With open hearts and open ears, students, faculty, and community members welcomed nationally renowned scholar, activist, professor, and author Dr. Keeanga-Yamahtta Taylor to the podium in Classroom Unit 2.
On May 24, over 150 people gathered for engaging education’s (e²) annual Change Makers event. This year’s topic was “Resisting Erasure: Unearthing History For Our Futures.”
Throughout the night, Dr. Taylor spoke about the movement to promote cultural education, as well as the political obstacles of securing Black history, critical race theory, and other ethnocultural courses in American education.
“Black educators, Black journalists and writers sought to articulate the experiences of Black people, not only for the sake of telling the truth, but also to embolden a Black struggle against the different manifestations of racism across the country,” said Dr. Taylor.
In the wake of national book bans and attacks on ethnic studies and critical race theory, Dr. Taylor emphasized the importance of honest histories and cultural education, which pose crucial opposition to erasure and ignorance.
Dr. Keeanga-Yamahtta Taylor is the author of several banned books herself: ‘From #BlackLivesMatter to Black Liberation’ and ‘Race for Profit: How Banks and the Real Estate Industry Undermined Black Homeownership,’ which was a finalist for the Pulitzer Prize in History.
As a student-initiated outreach and retention program for students of color, e² was excited to host a speaker whose messaging aligns with their mission, according to Sandrine Bekono, outreach coordinator of e² and the African American Theatre Arts Troupe (AATAT).
“We wanted to have someone who is dealing with the outside world, because the outside world is also inside university walls, just happening at the scale of the university,” said Bekono. “What Dr. Taylor talked about today and her overall message pertains to everything that we all have to go through, especially as students of color, to get into institutions like this.”
During the 1960s, Black college students led national uprisings in which they demanded classes that reflected their lives and history. This movement paved the way for today’s universities and colleges to include studies of culture politics, the history of Black people in one form or another, as well as organizations and programs that have created safe spaces for Black students.
“Black studies suffered political attacks and other kinds of transformations, but did not disappear,” said Dr. Taylor. “Instead, Black studies, including Black feminist studies, became home to a wide variety of people who sought deeper understanding of the Black experience in the United States.”
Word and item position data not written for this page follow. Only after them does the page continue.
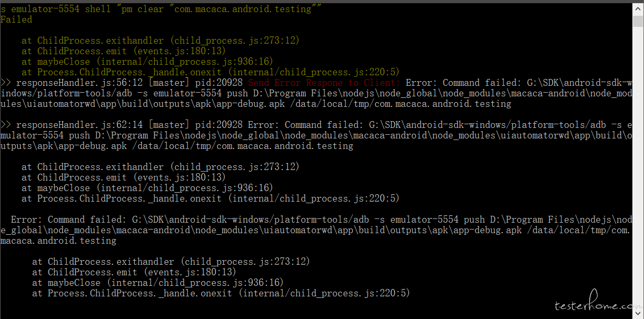Screen dimensions: 644x319
Task: Click the white "at ChildProcess.exithandler" line in the middle
Action: click(x=161, y=167)
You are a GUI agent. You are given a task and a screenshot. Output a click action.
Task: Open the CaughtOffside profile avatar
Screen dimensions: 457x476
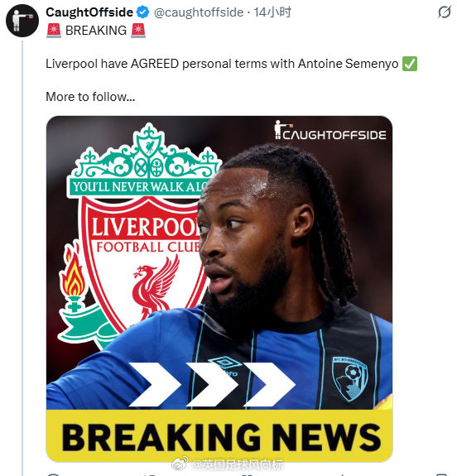pos(22,21)
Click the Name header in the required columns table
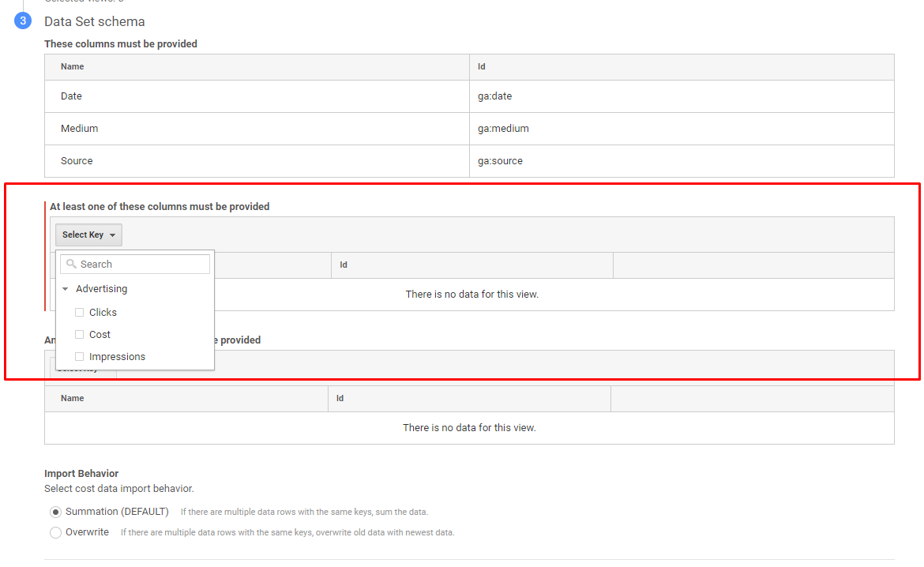The width and height of the screenshot is (924, 567). (72, 67)
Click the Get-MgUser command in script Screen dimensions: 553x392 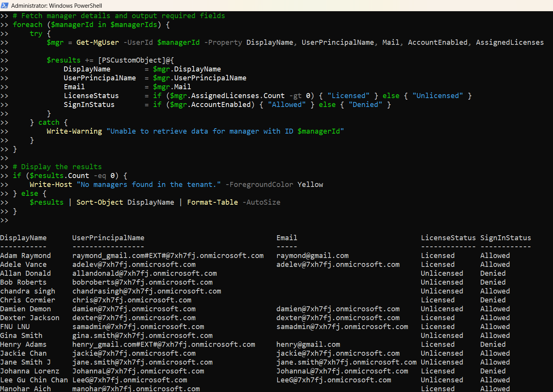(97, 42)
Dr. Taylor explained that repression of the movement continues to change the atmosphere through which Black studies has developed. Cultural studies programs remain important arenas in which U.S. racism and imperialism can be critiqued, and the diaspora of the culture can be explored.
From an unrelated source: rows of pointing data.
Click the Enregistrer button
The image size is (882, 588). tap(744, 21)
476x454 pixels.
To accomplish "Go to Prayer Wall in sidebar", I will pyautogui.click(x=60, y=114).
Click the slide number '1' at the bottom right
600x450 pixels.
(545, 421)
Universities now have Diversity, Equity, and Inclusion (DEI) policies, offices, and programs that aim to make sure students of color are being properly represented and supported. However, these initiatives are in danger of being compromised.
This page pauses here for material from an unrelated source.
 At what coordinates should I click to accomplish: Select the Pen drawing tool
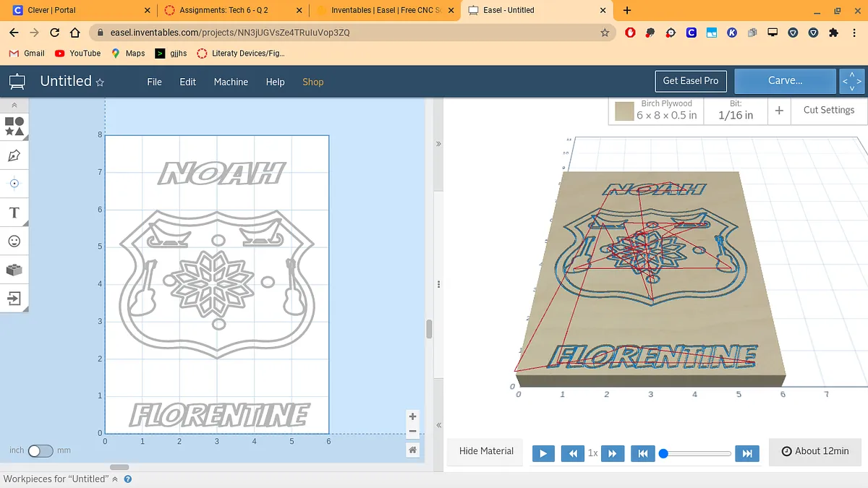click(14, 155)
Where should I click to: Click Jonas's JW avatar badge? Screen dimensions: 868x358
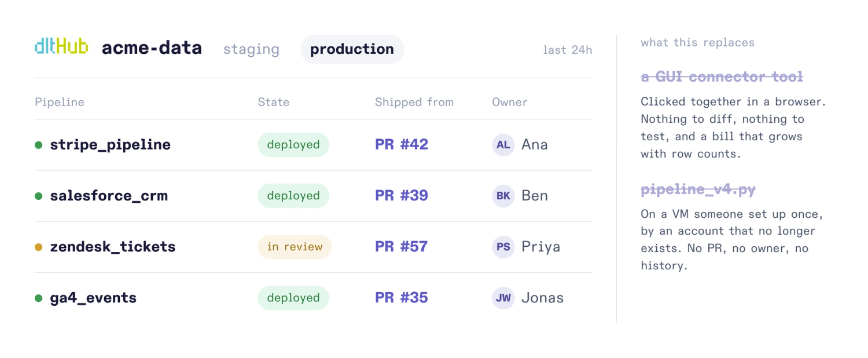coord(503,298)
Recently, Texas politicians introduced and passed Senate Bill 17. The language of the legislation bans colleges and universities in Texas from having DEI offices, which will remove all DEI positions from administration. It also prevents statements of diversity to be considered during the hiring process, and prohibits mandatory diversity, equity, and inclusion training.
Currently, 35 anti-DEI bills have been introduced throughout 20 states in the country. North Dakota and Florida have each already signed anti-DEI bills into law this year.
Legislation like Texas Senate Bill 17 leaves space for parts of American history to be erased and rewritten in certain state school curriculums, notably ethnic studies and Black history courses.
“On campuses, the justification for the attack on Black studies [falls] back on the so-called ‘questionable academic validity’: as the critics put it, of Black studies as an academic discipline,” Dr. Taylor said. “Critics argue that ‘Black studies is political, not academic,’ that ‘Black studies is intellectually bankrupt’.”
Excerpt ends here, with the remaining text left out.